STATED GOAL 1 ->
Put the listing's lines into a JSON list of strings, one string per line and with blank lines left out. Start with the line that contains "coordinates (411, 1478)." and continue through the line that contains "visual appearance of the display is", including both.

PROVIDED TEXT ->
----
Constructing the Palace of Versailles
Located in the city of Versailles, about 10 miles west-southwest of Paris, the original residence at the Palace of Versailles was primarily a hunting lodge and private retreat for Louis XIII and his family. In 1624, Louis XIII commissioned Jacques Lemercier to build a château on the site. The walls of the initial expansion are still preserved as the exterior facade overlooking the Marble Court.
Louis XIII marked the beginning of the elaborate additions to the site. But the majority of the extravagant expansions were overseen by his son, Louis XIV, from 1661 to 1710. Louis XIV was nicknamed the “Sun King,” as it was his personal emblem. Many design elements from the Palace take inspiration from Apollo, the Greek god of the sun. A few examples that can be seen include laurel wreaths, lyres, and tripods, which are often combined with royal portraits and emblems.
----
MATERIAL FOR THIS EXERCISE ->
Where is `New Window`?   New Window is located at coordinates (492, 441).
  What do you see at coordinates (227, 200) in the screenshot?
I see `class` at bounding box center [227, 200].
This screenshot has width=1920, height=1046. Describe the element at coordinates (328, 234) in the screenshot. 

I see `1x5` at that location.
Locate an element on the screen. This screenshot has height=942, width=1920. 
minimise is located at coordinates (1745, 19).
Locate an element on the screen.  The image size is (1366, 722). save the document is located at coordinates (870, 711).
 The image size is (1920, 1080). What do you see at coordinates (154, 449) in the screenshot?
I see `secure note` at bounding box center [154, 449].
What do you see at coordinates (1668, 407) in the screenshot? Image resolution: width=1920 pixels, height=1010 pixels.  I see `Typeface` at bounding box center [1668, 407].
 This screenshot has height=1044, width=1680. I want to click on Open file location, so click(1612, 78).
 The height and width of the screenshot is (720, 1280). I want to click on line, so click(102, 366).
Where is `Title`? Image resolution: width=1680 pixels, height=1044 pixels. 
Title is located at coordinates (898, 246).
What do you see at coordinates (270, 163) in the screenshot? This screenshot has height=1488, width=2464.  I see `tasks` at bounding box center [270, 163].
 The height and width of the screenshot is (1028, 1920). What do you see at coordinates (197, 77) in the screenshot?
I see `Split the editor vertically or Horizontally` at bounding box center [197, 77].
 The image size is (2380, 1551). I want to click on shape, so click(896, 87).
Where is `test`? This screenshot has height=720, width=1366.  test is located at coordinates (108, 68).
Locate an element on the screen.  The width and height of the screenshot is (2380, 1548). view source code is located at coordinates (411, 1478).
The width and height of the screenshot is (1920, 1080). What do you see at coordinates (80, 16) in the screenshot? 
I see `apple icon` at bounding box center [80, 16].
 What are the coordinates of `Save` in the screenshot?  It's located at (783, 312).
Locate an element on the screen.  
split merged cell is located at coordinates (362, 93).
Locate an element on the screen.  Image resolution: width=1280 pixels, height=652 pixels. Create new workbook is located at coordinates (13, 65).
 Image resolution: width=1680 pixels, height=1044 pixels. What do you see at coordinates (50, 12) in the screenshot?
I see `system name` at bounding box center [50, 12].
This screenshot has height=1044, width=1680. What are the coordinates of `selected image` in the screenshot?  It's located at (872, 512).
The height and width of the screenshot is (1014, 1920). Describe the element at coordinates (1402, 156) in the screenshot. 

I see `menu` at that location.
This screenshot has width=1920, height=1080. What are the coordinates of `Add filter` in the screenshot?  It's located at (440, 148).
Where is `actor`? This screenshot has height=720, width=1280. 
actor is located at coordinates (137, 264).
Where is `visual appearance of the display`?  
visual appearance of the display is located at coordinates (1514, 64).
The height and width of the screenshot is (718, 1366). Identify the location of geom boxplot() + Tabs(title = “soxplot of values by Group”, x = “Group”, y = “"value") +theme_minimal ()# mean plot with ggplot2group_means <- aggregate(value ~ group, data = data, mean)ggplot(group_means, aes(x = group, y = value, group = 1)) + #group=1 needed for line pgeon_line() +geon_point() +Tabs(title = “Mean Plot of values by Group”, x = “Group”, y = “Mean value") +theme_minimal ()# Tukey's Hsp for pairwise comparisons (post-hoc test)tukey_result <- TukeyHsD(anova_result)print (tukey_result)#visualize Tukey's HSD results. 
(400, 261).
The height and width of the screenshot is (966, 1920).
----
STATED GOAL 2 ->
Transcribe the whole Palace of Versailles text word for word.

OUTPUT 1 ->
[
  "Locate an element on the screen.  The width and height of the screenshot is (2380, 1548). view source code is located at coordinates (411, 1478).",
  "The width and height of the screenshot is (1920, 1080). What do you see at coordinates (80, 16) in the screenshot? ",
  "I see `apple icon` at bounding box center [80, 16].",
  " What are the coordinates of `Save` in the screenshot?  It's located at (783, 312).",
  "Locate an element on the screen.  ",
  "split merged cell is located at coordinates (362, 93).",
  "Locate an element on the screen.  Image resolution: width=1280 pixels, height=652 pixels. Create new workbook is located at coordinates (13, 65).",
  " Image resolution: width=1680 pixels, height=1044 pixels. What do you see at coordinates (50, 12) in the screenshot?",
  "I see `system name` at bounding box center [50, 12].",
  "This screenshot has height=1044, width=1680. What are the coordinates of `selected image` in the screenshot?  It's located at (872, 512).",
  "The height and width of the screenshot is (1014, 1920). Describe the element at coordinates (1402, 156) in the screenshot. ",
  "I see `menu` at that location.",
  "This screenshot has width=1920, height=1080. What are the coordinates of `Add filter` in the screenshot?  It's located at (440, 148).",
  "Where is `actor`? This screenshot has height=720, width=1280. ",
  "actor is located at coordinates (137, 264).",
  "Where is `visual appearance of the display`?  ",
  "visual appearance of the display is located at coordinates (1514, 64)."
]

OUTPUT 2 ->
Constructing the Palace of Versailles
Located in the city of Versailles, about 10 miles west-southwest of Paris, the original residence at the Palace of Versailles was primarily a hunting lodge and private retreat for Louis XIII and his family. In 1624, Louis XIII commissioned Jacques Lemercier to build a château on the site. The walls of the initial expansion are still preserved as the exterior facade overlooking the Marble Court.
Louis XIII marked the beginning of the elaborate additions to the site. But the majority of the extravagant expansions were overseen by his son, Louis XIV, from 1661 to 1710. Louis XIV was nicknamed the “Sun King,” as it was his personal emblem. Many design elements from the Palace take inspiration from Apollo, the Greek god of the sun. A few examples that can be seen include laurel wreaths, lyres, and tripods, which are often combined with royal portraits and emblems.